▸ Data to use
----
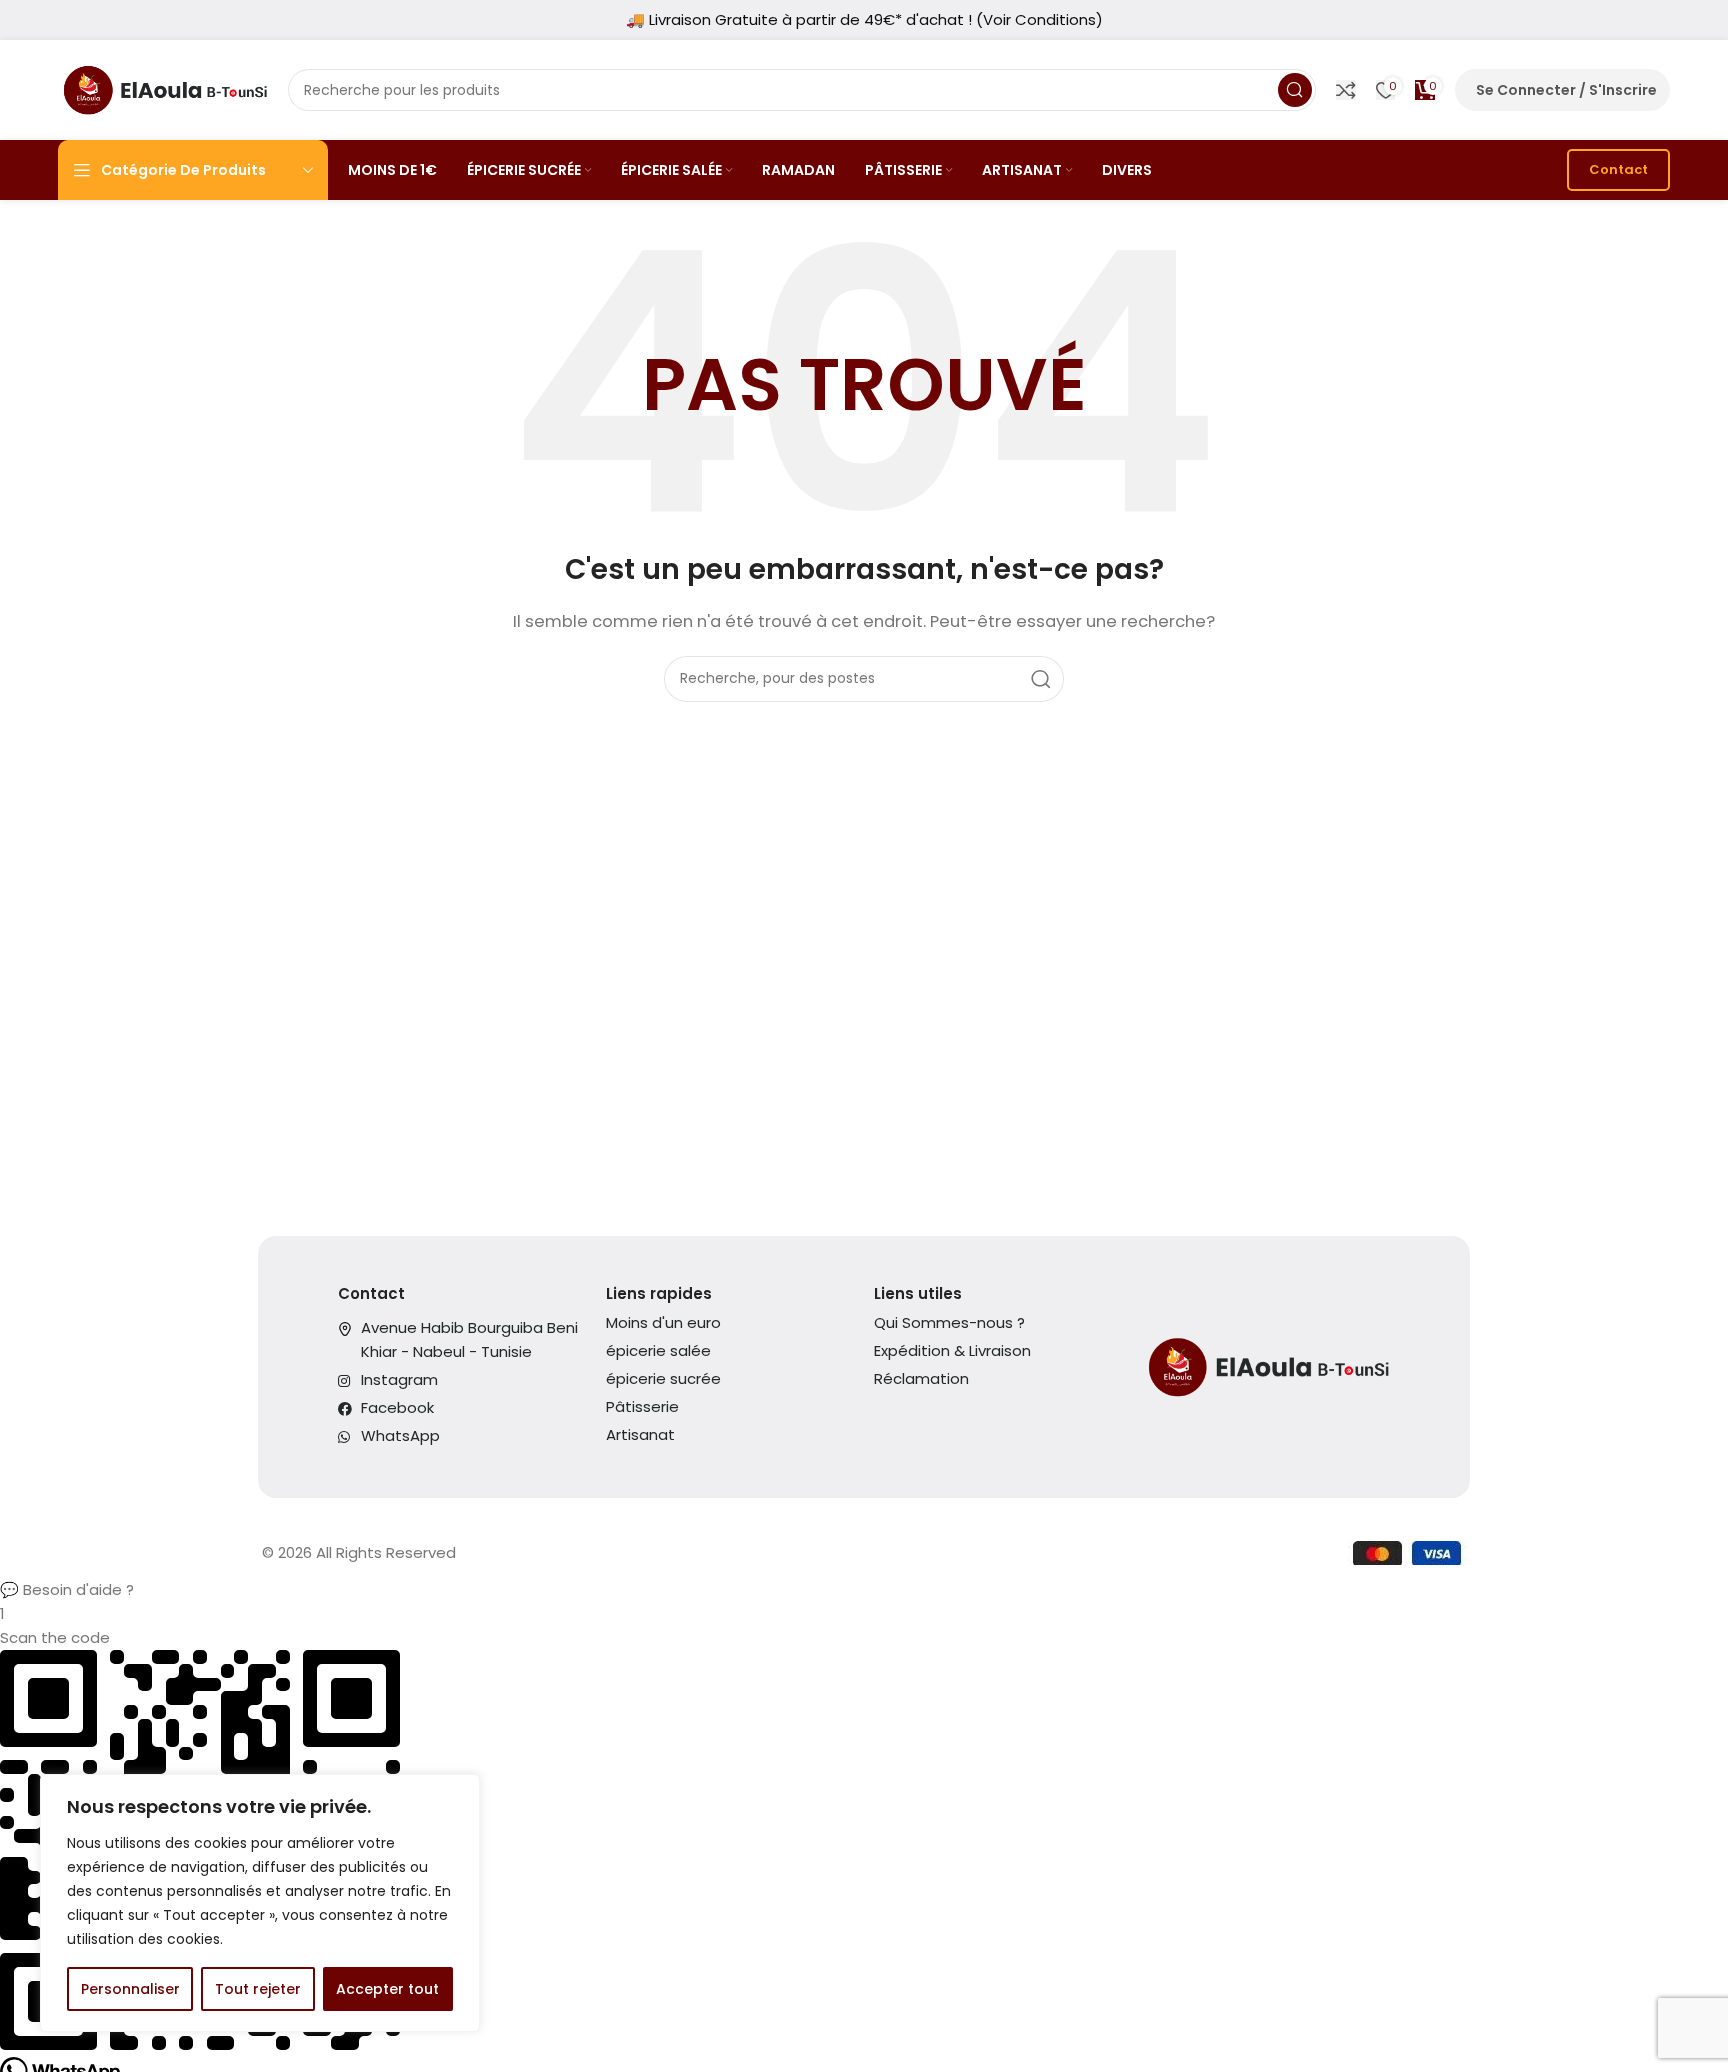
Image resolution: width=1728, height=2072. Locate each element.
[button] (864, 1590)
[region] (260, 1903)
----
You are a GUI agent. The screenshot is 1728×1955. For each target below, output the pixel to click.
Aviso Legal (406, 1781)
----
▸ About this exercise
Extract the lines of the preceding material that run from the line with "Image resolution: width=1728, height=2072." through the line with "[region] (260, 1903)", inclusive, reproducing them exactly and adding nothing.

▸ Solution to the exercise
Image resolution: width=1728, height=2072. Locate each element.
[button] (864, 1590)
[region] (260, 1903)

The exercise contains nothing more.